Vic's life taught his children that they could rise above whatever hurdle they may encounter through perseverance, determination, and education . . . never stop learning.

Vic and Jo had 58 years together. She was with Vic daily during the last four years of his life as his body and mind continued to fail him, trying to keep him comfortable and involve him in life: rubbing his dry lips with salve, helping him to eat and drink, reading to him, pushing him in his wheelchair to vespers and to exercise classes. She was with him when he drew his last breaths. She said Vic was lying quietly in his bed, breathing shallowly. She knew the end of his life was near. Vic opened his eyes, lifted his head, and gazed at something above him and to his left. He inhaled a deep breath, which she said had an element of joy in it, like he had just encountered a pleasant surprise. A second deep breath followed, and at 3:45 PM, Sunday, February 26th, 2017, Vic crossed over his final hurdle and entered peacefully into his new life.

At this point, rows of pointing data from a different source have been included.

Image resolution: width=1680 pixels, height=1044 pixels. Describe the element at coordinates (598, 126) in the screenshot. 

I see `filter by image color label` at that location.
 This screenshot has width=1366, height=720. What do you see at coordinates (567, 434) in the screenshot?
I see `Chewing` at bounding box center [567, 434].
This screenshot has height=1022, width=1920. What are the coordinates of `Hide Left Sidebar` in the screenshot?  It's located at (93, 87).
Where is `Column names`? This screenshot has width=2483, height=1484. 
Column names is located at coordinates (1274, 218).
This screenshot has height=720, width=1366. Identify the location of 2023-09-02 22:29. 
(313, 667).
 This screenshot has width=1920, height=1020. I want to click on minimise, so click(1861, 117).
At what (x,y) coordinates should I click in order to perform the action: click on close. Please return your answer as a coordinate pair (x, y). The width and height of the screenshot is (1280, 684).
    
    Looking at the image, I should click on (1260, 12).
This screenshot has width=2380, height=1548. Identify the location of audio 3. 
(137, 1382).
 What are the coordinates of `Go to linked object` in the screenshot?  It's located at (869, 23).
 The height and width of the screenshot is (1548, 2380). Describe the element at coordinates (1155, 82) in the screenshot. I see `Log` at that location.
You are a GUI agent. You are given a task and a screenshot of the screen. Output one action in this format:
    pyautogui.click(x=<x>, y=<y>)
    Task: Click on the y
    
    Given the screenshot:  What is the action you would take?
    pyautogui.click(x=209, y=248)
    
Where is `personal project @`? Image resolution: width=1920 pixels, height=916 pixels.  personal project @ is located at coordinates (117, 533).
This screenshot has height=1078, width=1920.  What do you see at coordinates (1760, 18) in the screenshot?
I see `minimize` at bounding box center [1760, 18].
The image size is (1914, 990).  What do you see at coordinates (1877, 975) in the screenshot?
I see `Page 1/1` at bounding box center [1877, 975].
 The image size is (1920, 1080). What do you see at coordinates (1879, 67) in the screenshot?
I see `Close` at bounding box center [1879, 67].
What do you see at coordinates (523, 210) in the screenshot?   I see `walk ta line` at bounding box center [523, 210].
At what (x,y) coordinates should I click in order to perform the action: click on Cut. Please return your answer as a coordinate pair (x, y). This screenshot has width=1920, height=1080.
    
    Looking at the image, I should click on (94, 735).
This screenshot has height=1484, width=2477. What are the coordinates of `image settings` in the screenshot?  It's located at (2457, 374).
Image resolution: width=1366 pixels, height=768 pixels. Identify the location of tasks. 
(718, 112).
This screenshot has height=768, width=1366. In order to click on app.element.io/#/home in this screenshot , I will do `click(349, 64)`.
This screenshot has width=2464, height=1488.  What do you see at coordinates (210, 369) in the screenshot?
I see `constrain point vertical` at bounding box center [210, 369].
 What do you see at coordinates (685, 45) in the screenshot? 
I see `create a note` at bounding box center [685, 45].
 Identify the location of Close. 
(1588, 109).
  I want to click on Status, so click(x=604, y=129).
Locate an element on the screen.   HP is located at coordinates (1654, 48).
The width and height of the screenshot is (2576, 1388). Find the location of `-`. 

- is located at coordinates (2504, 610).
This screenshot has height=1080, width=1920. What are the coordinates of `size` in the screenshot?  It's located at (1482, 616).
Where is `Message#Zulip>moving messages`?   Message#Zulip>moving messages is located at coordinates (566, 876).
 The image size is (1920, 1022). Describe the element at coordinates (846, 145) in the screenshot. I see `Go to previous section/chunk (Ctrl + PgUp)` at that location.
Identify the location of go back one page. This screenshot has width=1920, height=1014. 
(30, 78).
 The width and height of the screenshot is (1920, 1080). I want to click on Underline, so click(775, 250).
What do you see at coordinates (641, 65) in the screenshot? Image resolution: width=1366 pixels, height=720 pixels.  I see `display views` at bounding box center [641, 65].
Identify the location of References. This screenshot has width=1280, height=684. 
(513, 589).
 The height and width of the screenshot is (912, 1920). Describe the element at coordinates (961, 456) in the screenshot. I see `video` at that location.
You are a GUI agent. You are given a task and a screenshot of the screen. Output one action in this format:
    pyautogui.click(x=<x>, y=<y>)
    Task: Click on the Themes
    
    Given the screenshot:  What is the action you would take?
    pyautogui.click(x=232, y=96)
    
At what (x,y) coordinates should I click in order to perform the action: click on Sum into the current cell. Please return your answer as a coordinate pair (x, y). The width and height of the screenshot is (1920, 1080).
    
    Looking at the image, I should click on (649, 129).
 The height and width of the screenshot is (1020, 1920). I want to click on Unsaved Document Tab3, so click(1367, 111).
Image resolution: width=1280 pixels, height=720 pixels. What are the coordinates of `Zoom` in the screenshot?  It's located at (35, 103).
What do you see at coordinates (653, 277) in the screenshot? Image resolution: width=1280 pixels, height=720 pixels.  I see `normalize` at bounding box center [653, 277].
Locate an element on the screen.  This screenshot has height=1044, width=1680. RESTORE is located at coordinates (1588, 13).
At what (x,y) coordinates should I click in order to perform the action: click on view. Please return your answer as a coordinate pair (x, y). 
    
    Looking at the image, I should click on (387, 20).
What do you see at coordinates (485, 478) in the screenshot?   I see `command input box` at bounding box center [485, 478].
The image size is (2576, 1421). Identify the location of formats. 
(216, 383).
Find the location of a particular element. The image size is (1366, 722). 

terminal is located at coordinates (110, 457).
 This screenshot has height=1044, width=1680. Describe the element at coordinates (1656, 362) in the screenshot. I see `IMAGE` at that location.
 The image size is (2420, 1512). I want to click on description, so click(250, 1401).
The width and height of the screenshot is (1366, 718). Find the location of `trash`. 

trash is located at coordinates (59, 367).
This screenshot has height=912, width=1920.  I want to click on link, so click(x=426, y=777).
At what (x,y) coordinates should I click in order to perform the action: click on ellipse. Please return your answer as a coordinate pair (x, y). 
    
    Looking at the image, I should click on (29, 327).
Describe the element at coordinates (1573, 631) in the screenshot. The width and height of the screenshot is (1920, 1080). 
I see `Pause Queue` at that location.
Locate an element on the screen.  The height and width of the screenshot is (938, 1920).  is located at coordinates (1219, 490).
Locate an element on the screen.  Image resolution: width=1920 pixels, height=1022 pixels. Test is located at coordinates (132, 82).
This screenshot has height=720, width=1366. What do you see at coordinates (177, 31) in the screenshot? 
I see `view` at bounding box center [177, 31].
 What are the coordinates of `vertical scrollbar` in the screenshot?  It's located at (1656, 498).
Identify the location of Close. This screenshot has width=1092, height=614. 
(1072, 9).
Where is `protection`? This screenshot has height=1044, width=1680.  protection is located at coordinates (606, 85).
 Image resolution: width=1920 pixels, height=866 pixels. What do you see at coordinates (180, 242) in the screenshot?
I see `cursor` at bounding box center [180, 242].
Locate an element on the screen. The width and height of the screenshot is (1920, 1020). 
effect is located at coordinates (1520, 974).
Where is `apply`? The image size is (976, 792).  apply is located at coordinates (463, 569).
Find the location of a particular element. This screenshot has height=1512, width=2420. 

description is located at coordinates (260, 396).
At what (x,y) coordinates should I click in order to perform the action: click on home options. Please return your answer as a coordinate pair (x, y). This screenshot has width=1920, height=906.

Vic is survived by his wife, Josephine Marie, his daughter Dee Sirwinski Butler and her husband William, his son Neal Paul Sirwinski, his sister Josephine Wavak and her husband William, his granddaughter Paula Rose Mason, his nieces Virginia Blaney and Loretta Srch and nephew Edward Wavak, children of his sister Josephine, and his nephew John Urban, the son of his sister Julia. Victor was predeceased by his son Victor Ray Sirwinski (May 17, 1992), his sister Julia Urban (April 22, 2001) and her husband Stanley (October 15, 1988), and his brother Bruno Sirwinski (date unknown).

No memorial service will be held. In lieu of flowers, his family would be honored if you would make a contribution in Vic's name to your favorite charity.